--- Problem ---
Please list everything that, according to the passage on the Trump–Carney meeting, the imperialist powers are scrambling to seize control of.

--- Passage shown ---
Tuesday’s meeting between US President Donald Trump and Canadian Prime Minister Mark Carney was revealing in two respects.

First, Carney’s effusive praise of the would-be US dictator underscored that the Canadian bourgeoisie’s conflict with Trump is solely about defending its own predatory profit and geopolitical interests. Not only is it indifferent to and ready to collaborate in Trump’s evisceration of democratic rights. As highlighted by the systematic assault on the right-to-strike and the morphing of the official opposition Conservatives into a far-right party, it is itself turning to authoritarian methods of rule and fascist reaction.

Second, Trump’s repeated threat to make Canada the 51st US state—coupled with his declaration about a natural “conflict” between the two erstwhile allies—speaks to the sharp deterioration in inter-state relations amid a rapidly escalating scramble among the imperialist powers to redivide the world and seize control of resources, markets, production networks and strategic territories through trade war, aggression and global war.

Carney was visiting the White House for the second time in less than six months. But he left without any indication that an agreement will soon be reached to resolve the ongoing trade war between what were arguably the two closest imperialist allies for much of the last century.

This was not for want of trying. Carney began the meeting by genuflecting before King Donald, proclaiming him to be a “transformational” president and a “peacemaker” for his plan to turn Gaza into a colonial protectorate. He uttered not a word about Trump’s far-advanced drive to erect a fascist dictatorship, which saw the President convene just one day later a “roundtable” with neo-Nazis and other Hitler lovers to openly discuss sweeping domestic repression against political opponents.



US President Donald Trump meets with Canadian Prime Minister Mark Carney in the White House Oval Office, Tuesday, Oct. 7, 2025. [AP Photo/Evan Vucci].

During their televised Oval Office press conference, Carney sat by, exchanging pleasantries with Trump, as he vowed to send the military into more US cities and accused his Democratic opponents of taking people’s children away “in chains and changing their sex.”

Collected data entries:
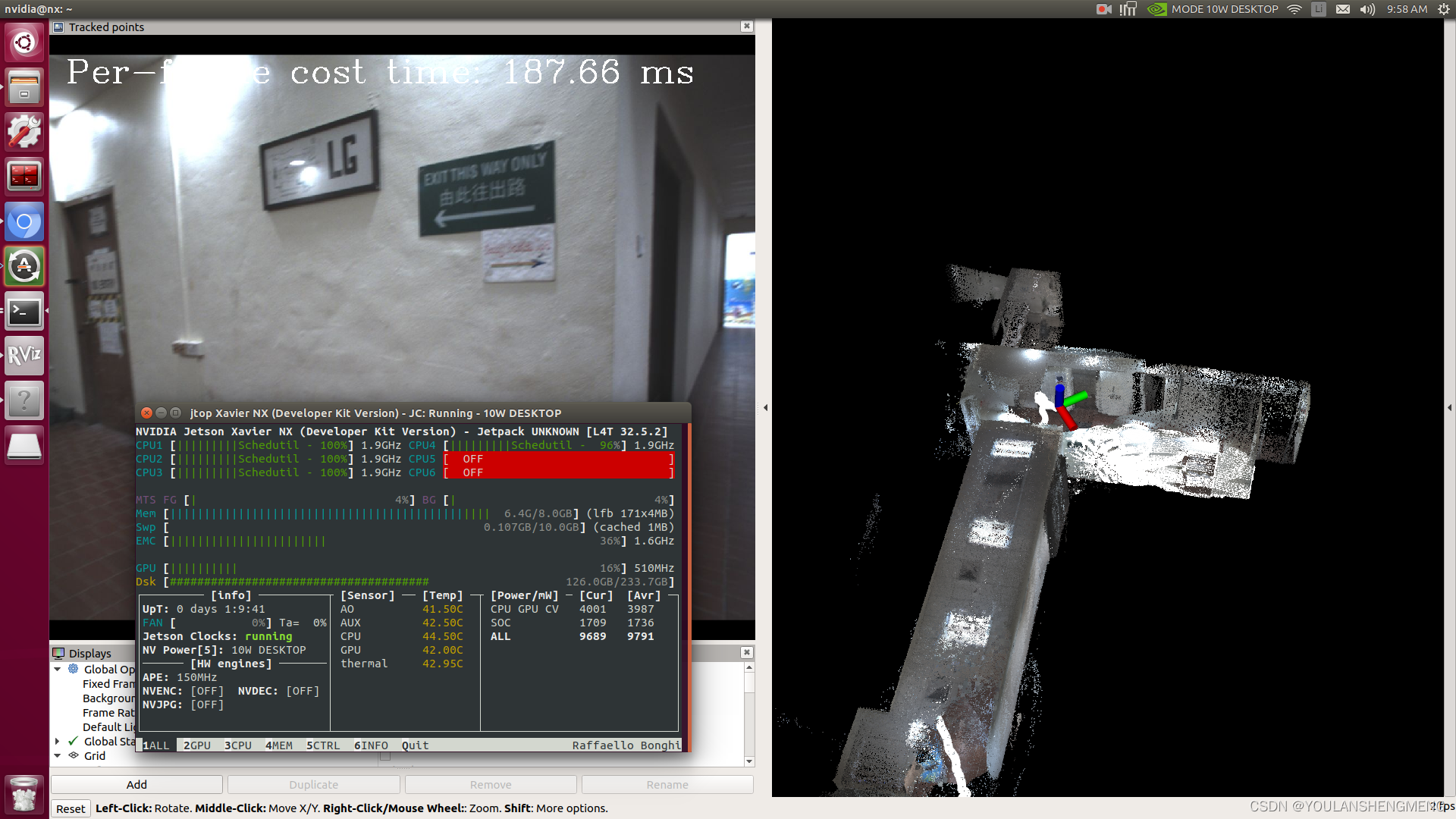The image size is (1456, 819).
Task: Toggle Jetson Clocks running status in jtop
Action: pos(268,636)
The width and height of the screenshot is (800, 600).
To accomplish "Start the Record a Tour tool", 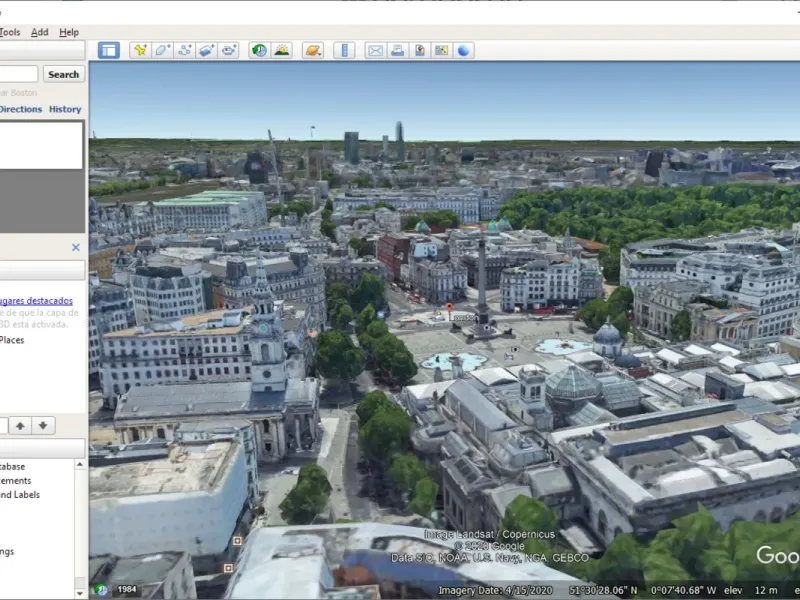I will (229, 50).
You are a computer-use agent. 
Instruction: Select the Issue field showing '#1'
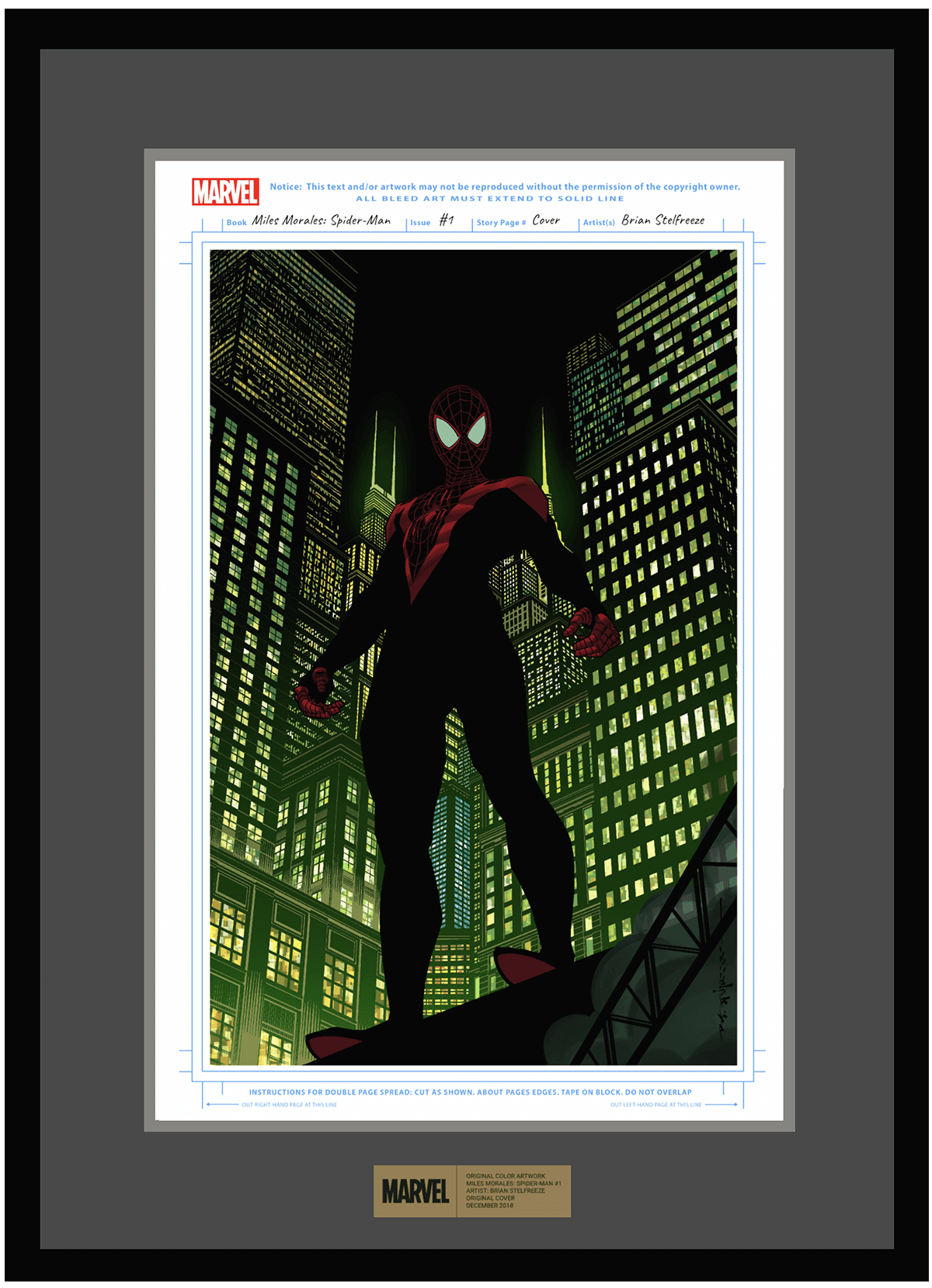pyautogui.click(x=446, y=220)
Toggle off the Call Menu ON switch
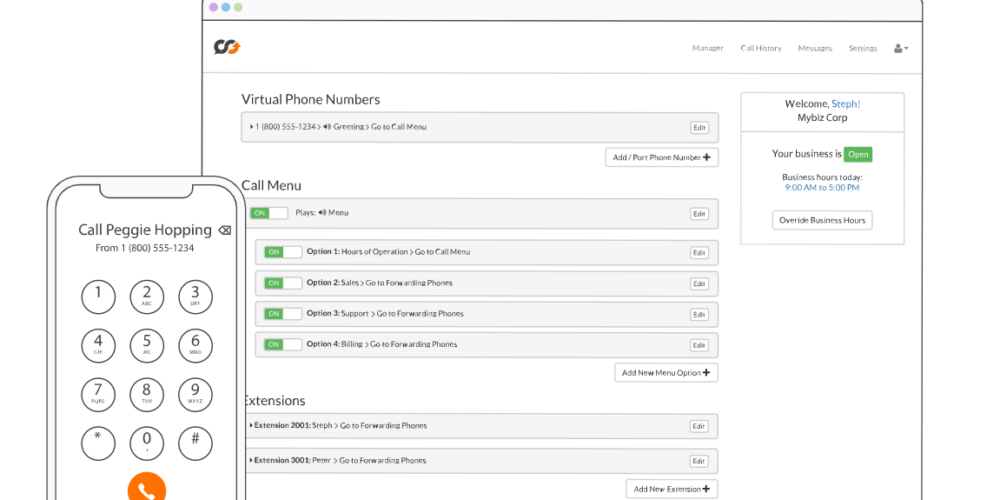Viewport: 1000px width, 500px height. pos(268,213)
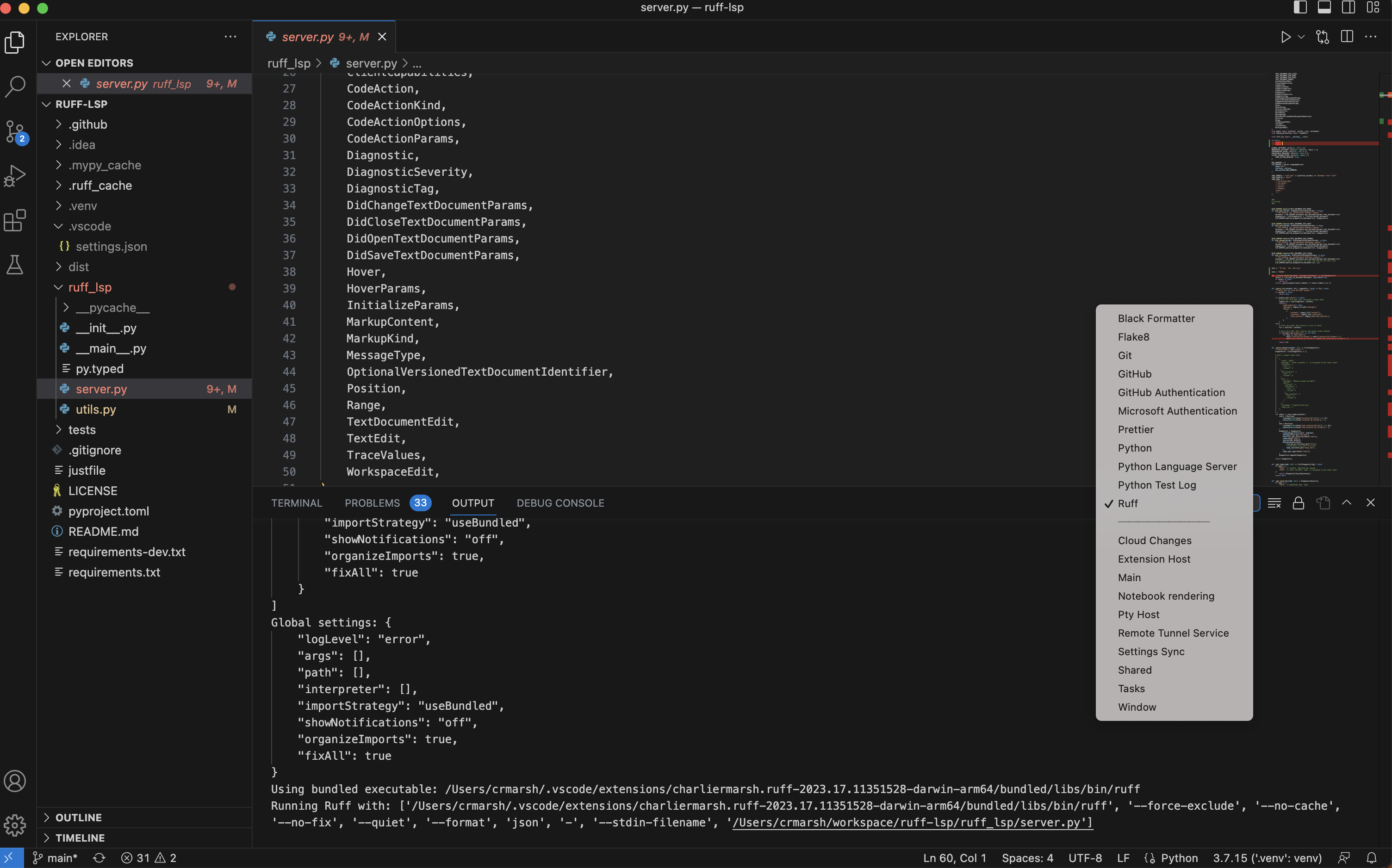Open the Accounts menu
The width and height of the screenshot is (1392, 868).
[x=15, y=781]
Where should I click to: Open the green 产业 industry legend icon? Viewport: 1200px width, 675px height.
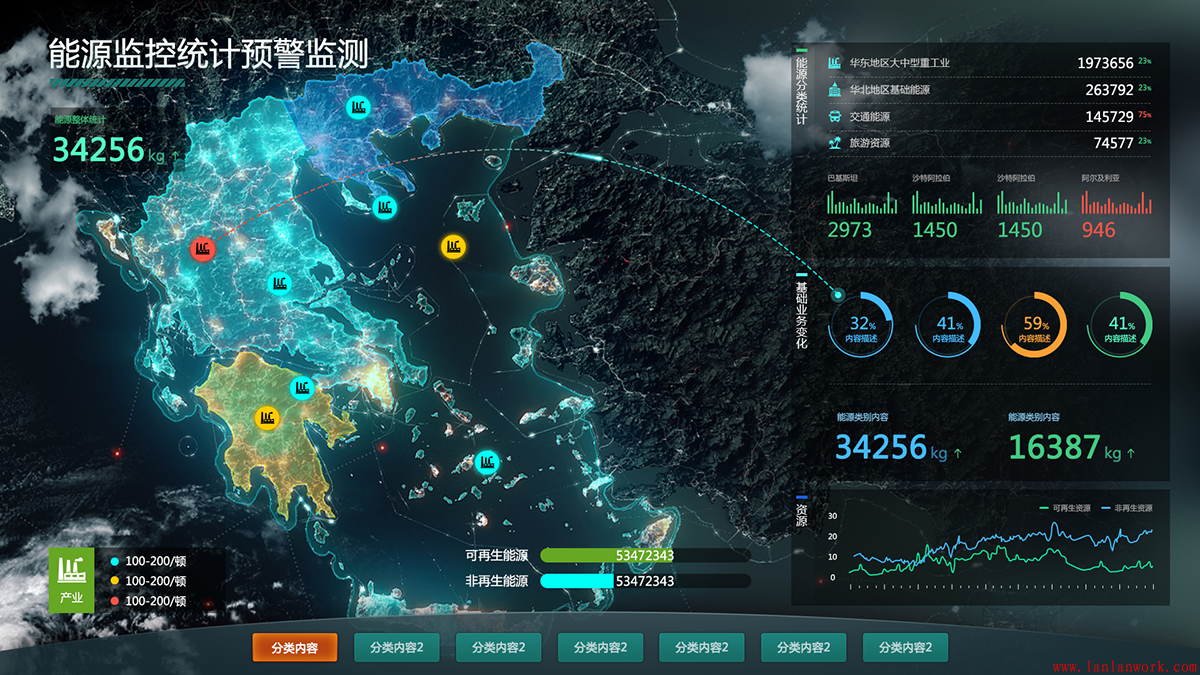pyautogui.click(x=72, y=579)
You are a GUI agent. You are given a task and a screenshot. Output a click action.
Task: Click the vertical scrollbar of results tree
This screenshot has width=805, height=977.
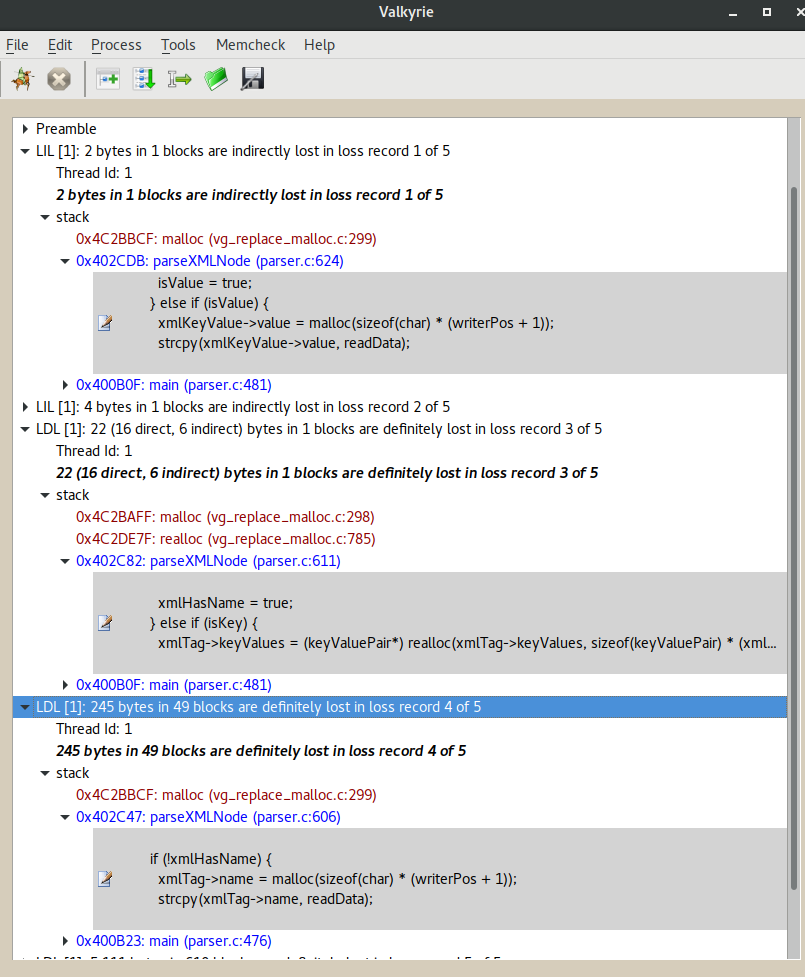click(x=795, y=500)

--- Task output ---
Resources, markets, production networks, strategic territories